* Trecho:

A aposta é que os discentes que forem para os cursos técnicos serão estimulados a continuar na instituição e a ingressar na graduação. Para as instituições, essa perspectiva traz vantagens, já que o desempenho dos formandos no Exame Nacional de Desempenho de Estudantes (Enade) também tende a crescer nesses casos.

Desafios e valorização
A chegada dos novos estudantes precisa ser bem planejada e acompanhada. “Todo grande crescimento tem risco, mas o volume de alunos por unidade de curso, no caso do Pronatec, não é tão grande. Se a instituição tiver metodologia bem definida, não terá dificuldade de receber os estudantes”, defende Francisco Borges.

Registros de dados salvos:
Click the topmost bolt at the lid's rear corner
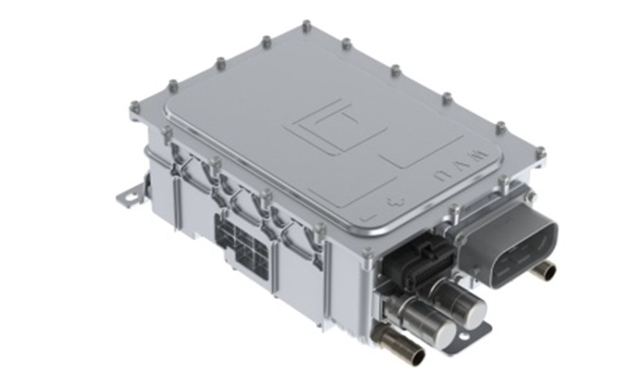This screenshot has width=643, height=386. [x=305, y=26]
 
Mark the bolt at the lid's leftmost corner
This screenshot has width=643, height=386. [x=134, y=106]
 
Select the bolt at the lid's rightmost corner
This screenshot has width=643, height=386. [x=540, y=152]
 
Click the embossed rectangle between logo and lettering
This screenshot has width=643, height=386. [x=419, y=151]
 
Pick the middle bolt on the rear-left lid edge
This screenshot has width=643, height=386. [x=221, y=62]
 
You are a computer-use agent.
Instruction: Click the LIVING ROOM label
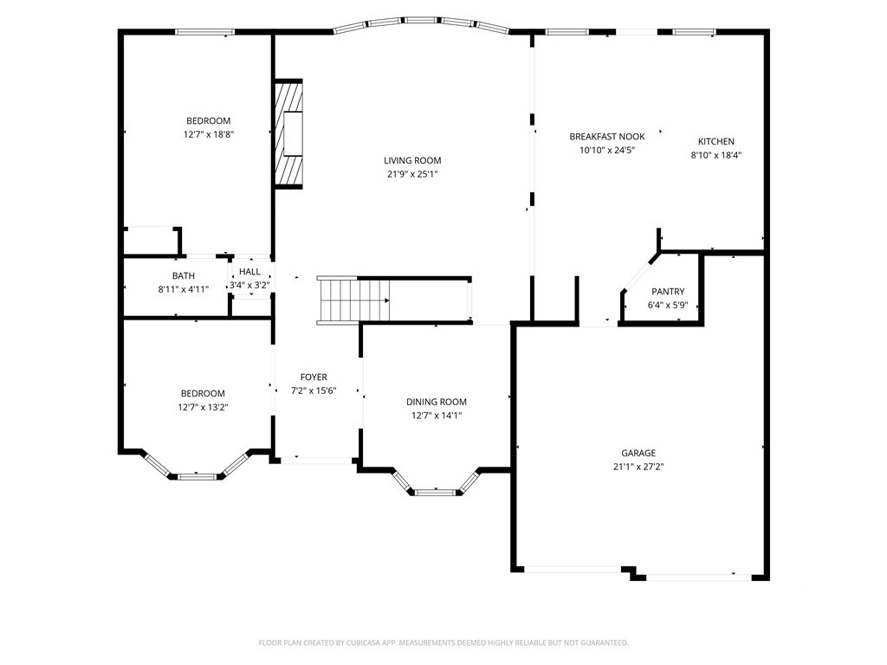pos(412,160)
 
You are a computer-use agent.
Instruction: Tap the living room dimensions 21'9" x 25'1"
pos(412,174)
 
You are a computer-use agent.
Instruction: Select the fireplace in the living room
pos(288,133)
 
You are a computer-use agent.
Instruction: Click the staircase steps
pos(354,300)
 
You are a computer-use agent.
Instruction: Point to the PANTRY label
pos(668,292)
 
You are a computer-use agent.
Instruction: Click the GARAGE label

* Questões propostas:
**1)** Diga se cada afirmação abaixo está de acordo com o texto sobre o Pronatec, respondendo sim ou não e citando as palavras do texto que decidem a questão. (a) O volume de alunos por unidade de curso no Pronatec é muito grande. (b) O desempenho dos formandos no Enade tende a crescer nesses casos. (c) A chegada dos novos estudantes dispensa planejamento.
**2)** Reescreva de forma mais curta o parágrafo do texto sobre o Pronatec que começa com "A aposta é que", mantendo seus fatos principais.
**3)** Dê continuidade ao texto sobre o Pronatec a partir do ponto em que ele termina.

* Respostas por tarefa:
**1)**
(a) Não: "o volume de alunos por unidade de curso, no caso do Pronatec, não é tão grande".
(b) Sim: "o desempenho dos formandos no Exame Nacional de Desempenho de Estudantes (Enade) também tende a crescer nesses casos".
(c) Não: "A chegada dos novos estudantes precisa ser bem planejada e acompanhada".

**2)** Espera-se que os alunos dos cursos técnicos sejam incentivados a permanecer na instituição e a entrar na graduação. Isso beneficia as instituições, pois o desempenho dos formandos no Enade também tende a crescer.

**3)**
Os novos estudantes do Pronatec serão absorvidos pela estrutura existente nas instituições – e muitas delas já têm familiaridade com o modelo pela prática com a graduação tecnológica. Na Universidade Anhembi Morumbi, são oferecidas vagas em sete cursos. Conforme o líder do Pronatec na instituição, Marcelo Vasconcelos, os requisitos institucionais para participação no programa limitam a adesão e habilitação às instituições já com expertise e infraestrutura necessária. “Possuímos cursos de graduação correlatos reunindo condições essenciais para o desenvolvimento dos técnicos, sendo necessários ajustes mínimos para sua execução”, conta Vasconcelos.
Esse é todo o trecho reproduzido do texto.